EXERCISE:
Write out the data again in full, exactly as it reads.

*** DATA IN THIS EXERCISE Section Begins ***

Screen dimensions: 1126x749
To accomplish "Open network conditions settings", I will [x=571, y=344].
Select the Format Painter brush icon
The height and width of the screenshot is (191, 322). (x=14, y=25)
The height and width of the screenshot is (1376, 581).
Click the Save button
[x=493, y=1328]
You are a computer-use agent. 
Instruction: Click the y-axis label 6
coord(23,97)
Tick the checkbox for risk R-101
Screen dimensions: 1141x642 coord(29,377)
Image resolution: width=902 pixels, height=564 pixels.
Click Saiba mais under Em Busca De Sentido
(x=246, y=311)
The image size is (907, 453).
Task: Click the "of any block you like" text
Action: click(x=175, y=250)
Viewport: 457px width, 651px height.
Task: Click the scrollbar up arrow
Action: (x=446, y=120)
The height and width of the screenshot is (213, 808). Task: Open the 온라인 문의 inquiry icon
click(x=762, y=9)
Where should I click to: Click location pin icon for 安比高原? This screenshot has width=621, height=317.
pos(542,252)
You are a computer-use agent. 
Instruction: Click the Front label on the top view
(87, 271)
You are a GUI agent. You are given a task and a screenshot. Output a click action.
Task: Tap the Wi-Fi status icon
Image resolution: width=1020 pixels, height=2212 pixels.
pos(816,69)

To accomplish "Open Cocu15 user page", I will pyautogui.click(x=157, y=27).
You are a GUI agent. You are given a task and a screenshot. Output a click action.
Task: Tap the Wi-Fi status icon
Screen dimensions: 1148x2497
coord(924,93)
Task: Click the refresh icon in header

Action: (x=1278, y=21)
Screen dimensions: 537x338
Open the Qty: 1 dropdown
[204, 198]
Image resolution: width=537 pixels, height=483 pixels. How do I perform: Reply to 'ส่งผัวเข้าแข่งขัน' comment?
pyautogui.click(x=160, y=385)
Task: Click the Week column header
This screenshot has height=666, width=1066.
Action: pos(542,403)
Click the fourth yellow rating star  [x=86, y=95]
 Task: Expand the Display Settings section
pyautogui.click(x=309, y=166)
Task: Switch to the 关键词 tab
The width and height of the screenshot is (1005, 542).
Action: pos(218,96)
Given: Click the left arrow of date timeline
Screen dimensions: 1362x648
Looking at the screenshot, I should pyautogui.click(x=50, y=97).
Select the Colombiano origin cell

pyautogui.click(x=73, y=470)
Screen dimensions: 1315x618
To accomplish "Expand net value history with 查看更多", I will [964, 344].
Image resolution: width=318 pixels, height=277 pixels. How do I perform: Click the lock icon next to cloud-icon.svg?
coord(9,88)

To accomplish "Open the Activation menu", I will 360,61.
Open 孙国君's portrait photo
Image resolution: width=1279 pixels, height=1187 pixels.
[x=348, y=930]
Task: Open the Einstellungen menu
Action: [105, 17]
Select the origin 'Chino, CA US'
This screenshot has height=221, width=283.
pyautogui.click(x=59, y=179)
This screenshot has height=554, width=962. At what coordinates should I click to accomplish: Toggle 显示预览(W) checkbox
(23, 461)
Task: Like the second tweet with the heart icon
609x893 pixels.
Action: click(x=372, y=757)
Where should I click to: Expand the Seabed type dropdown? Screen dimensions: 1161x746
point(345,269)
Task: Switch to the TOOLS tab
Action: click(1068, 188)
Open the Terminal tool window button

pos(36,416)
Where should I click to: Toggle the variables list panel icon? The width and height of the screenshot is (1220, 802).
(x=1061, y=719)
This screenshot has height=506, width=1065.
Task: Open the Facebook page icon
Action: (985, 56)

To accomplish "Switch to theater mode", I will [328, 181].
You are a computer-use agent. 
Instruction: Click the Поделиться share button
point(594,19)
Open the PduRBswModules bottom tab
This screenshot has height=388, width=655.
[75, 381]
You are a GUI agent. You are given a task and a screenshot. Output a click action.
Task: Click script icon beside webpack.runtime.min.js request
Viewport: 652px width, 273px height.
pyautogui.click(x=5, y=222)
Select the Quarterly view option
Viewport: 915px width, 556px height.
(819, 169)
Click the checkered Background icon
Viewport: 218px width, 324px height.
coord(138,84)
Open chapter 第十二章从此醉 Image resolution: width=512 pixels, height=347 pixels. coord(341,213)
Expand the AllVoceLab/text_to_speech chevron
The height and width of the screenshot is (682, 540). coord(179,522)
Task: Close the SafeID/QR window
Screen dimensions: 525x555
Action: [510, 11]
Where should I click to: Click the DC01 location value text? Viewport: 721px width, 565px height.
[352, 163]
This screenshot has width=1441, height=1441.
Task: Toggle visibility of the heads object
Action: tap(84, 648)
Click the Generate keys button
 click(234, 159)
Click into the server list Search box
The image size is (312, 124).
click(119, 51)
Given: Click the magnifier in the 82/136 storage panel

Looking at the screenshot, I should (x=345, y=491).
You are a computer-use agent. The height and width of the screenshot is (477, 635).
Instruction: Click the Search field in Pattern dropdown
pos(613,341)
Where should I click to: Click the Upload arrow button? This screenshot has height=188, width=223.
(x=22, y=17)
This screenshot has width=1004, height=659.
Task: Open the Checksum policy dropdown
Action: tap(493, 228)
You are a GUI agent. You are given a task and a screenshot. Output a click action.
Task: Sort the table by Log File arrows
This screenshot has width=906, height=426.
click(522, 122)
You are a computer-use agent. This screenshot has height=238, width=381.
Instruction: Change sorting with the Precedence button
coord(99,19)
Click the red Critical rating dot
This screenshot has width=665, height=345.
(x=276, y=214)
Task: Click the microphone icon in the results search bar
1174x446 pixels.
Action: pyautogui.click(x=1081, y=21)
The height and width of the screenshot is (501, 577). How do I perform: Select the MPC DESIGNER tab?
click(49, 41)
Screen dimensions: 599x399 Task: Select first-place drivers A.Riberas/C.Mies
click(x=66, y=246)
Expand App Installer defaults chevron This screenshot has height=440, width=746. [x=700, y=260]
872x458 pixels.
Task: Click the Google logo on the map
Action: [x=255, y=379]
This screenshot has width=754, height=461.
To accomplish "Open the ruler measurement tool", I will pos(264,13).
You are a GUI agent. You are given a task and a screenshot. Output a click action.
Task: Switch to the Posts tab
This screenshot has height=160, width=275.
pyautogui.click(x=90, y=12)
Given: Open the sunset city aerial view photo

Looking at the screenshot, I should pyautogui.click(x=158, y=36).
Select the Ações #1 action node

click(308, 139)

*** DATA IN THIS EXERCISE Section Ends ***

EXERCISE OUTPUT:
Screen dimensions: 1126x749
To accomplish "Open network conditions settings", I will [x=571, y=344].
Select the Format Painter brush icon
The height and width of the screenshot is (191, 322). (x=14, y=25)
The height and width of the screenshot is (1376, 581).
Click the Save button
[x=493, y=1328]
You are a computer-use agent. 
Instruction: Click the y-axis label 6
coord(23,97)
Tick the checkbox for risk R-101
Screen dimensions: 1141x642 coord(29,377)
Image resolution: width=902 pixels, height=564 pixels.
Click Saiba mais under Em Busca De Sentido
(x=246, y=311)
The image size is (907, 453).
Task: Click the "of any block you like" text
Action: click(x=175, y=250)
Viewport: 457px width, 651px height.
Task: Click the scrollbar up arrow
Action: (x=446, y=120)
The height and width of the screenshot is (213, 808). Task: Open the 온라인 문의 inquiry icon
click(x=762, y=9)
Where should I click to: Click location pin icon for 安比高原? This screenshot has width=621, height=317.
pos(542,252)
You are a computer-use agent. 
Instruction: Click the Front label on the top view
(87, 271)
You are a GUI agent. You are given a task and a screenshot. Output a click action.
Task: Tap the Wi-Fi status icon
Image resolution: width=1020 pixels, height=2212 pixels.
pos(816,69)

To accomplish "Open Cocu15 user page", I will pyautogui.click(x=157, y=27).
You are a GUI agent. You are given a task and a screenshot. Output a click action.
Task: Tap the Wi-Fi status icon
Screen dimensions: 1148x2497
coord(924,93)
Task: Click the refresh icon in header

Action: (x=1278, y=21)
Screen dimensions: 537x338
Open the Qty: 1 dropdown
[204, 198]
Image resolution: width=537 pixels, height=483 pixels. How do I perform: Reply to 'ส่งผัวเข้าแข่งขัน' comment?
pyautogui.click(x=160, y=385)
Task: Click the Week column header
This screenshot has height=666, width=1066.
Action: pos(542,403)
Click the fourth yellow rating star  [x=86, y=95]
 Task: Expand the Display Settings section
pyautogui.click(x=309, y=166)
Task: Switch to the 关键词 tab
The width and height of the screenshot is (1005, 542).
Action: pos(218,96)
Given: Click the left arrow of date timeline
Screen dimensions: 1362x648
Looking at the screenshot, I should pyautogui.click(x=50, y=97).
Select the Colombiano origin cell

pyautogui.click(x=73, y=470)
Screen dimensions: 1315x618
To accomplish "Expand net value history with 查看更多", I will [964, 344].
Image resolution: width=318 pixels, height=277 pixels. How do I perform: Click the lock icon next to cloud-icon.svg?
coord(9,88)

To accomplish "Open the Activation menu", I will 360,61.
Open 孙国君's portrait photo
Image resolution: width=1279 pixels, height=1187 pixels.
[x=348, y=930]
Task: Open the Einstellungen menu
Action: [105, 17]
Select the origin 'Chino, CA US'
This screenshot has height=221, width=283.
pyautogui.click(x=59, y=179)
This screenshot has height=554, width=962. At what coordinates should I click to accomplish: Toggle 显示预览(W) checkbox
(23, 461)
Task: Like the second tweet with the heart icon
609x893 pixels.
Action: click(x=372, y=757)
Where should I click to: Expand the Seabed type dropdown? Screen dimensions: 1161x746
point(345,269)
Task: Switch to the TOOLS tab
Action: click(1068, 188)
Open the Terminal tool window button

pos(36,416)
Where should I click to: Toggle the variables list panel icon? The width and height of the screenshot is (1220, 802).
(x=1061, y=719)
This screenshot has height=506, width=1065.
Task: Open the Facebook page icon
Action: (985, 56)

To accomplish "Switch to theater mode", I will [328, 181].
You are a computer-use agent. 
Instruction: Click the Поделиться share button
point(594,19)
Open the PduRBswModules bottom tab
This screenshot has height=388, width=655.
[75, 381]
You are a GUI agent. You are given a task and a screenshot. Output a click action.
Task: Click script icon beside webpack.runtime.min.js request
Viewport: 652px width, 273px height.
pyautogui.click(x=5, y=222)
Select the Quarterly view option
Viewport: 915px width, 556px height.
(819, 169)
Click the checkered Background icon
Viewport: 218px width, 324px height.
coord(138,84)
Open chapter 第十二章从此醉 Image resolution: width=512 pixels, height=347 pixels. coord(341,213)
Expand the AllVoceLab/text_to_speech chevron
The height and width of the screenshot is (682, 540). coord(179,522)
Task: Close the SafeID/QR window
Screen dimensions: 525x555
Action: [510, 11]
Where should I click to: Click the DC01 location value text? Viewport: 721px width, 565px height.
[352, 163]
This screenshot has width=1441, height=1441.
Task: Toggle visibility of the heads object
Action: tap(84, 648)
Click the Generate keys button
 click(234, 159)
Click into the server list Search box
The image size is (312, 124).
click(119, 51)
Given: Click the magnifier in the 82/136 storage panel

Looking at the screenshot, I should (x=345, y=491).
You are a computer-use agent. The height and width of the screenshot is (477, 635).
Instruction: Click the Search field in Pattern dropdown
pos(613,341)
Where should I click to: Click the Upload arrow button? This screenshot has height=188, width=223.
(x=22, y=17)
This screenshot has width=1004, height=659.
Task: Open the Checksum policy dropdown
Action: tap(493, 228)
You are a GUI agent. You are given a task and a screenshot. Output a click action.
Task: Sort the table by Log File arrows
This screenshot has width=906, height=426.
click(522, 122)
You are a computer-use agent. This screenshot has height=238, width=381.
Instruction: Change sorting with the Precedence button
coord(99,19)
Click the red Critical rating dot
This screenshot has width=665, height=345.
(x=276, y=214)
Task: Click the microphone icon in the results search bar
1174x446 pixels.
Action: pyautogui.click(x=1081, y=21)
The height and width of the screenshot is (501, 577). How do I perform: Select the MPC DESIGNER tab?
click(49, 41)
Screen dimensions: 599x399 Task: Select first-place drivers A.Riberas/C.Mies
click(x=66, y=246)
Expand App Installer defaults chevron This screenshot has height=440, width=746. [x=700, y=260]
872x458 pixels.
Task: Click the Google logo on the map
Action: [x=255, y=379]
This screenshot has width=754, height=461.
To accomplish "Open the ruler measurement tool", I will pos(264,13).
You are a GUI agent. You are given a task and a screenshot. Output a click action.
Task: Switch to the Posts tab
This screenshot has height=160, width=275.
pyautogui.click(x=90, y=12)
Given: Open the sunset city aerial view photo

Looking at the screenshot, I should pyautogui.click(x=158, y=36).
Select the Ações #1 action node

click(308, 139)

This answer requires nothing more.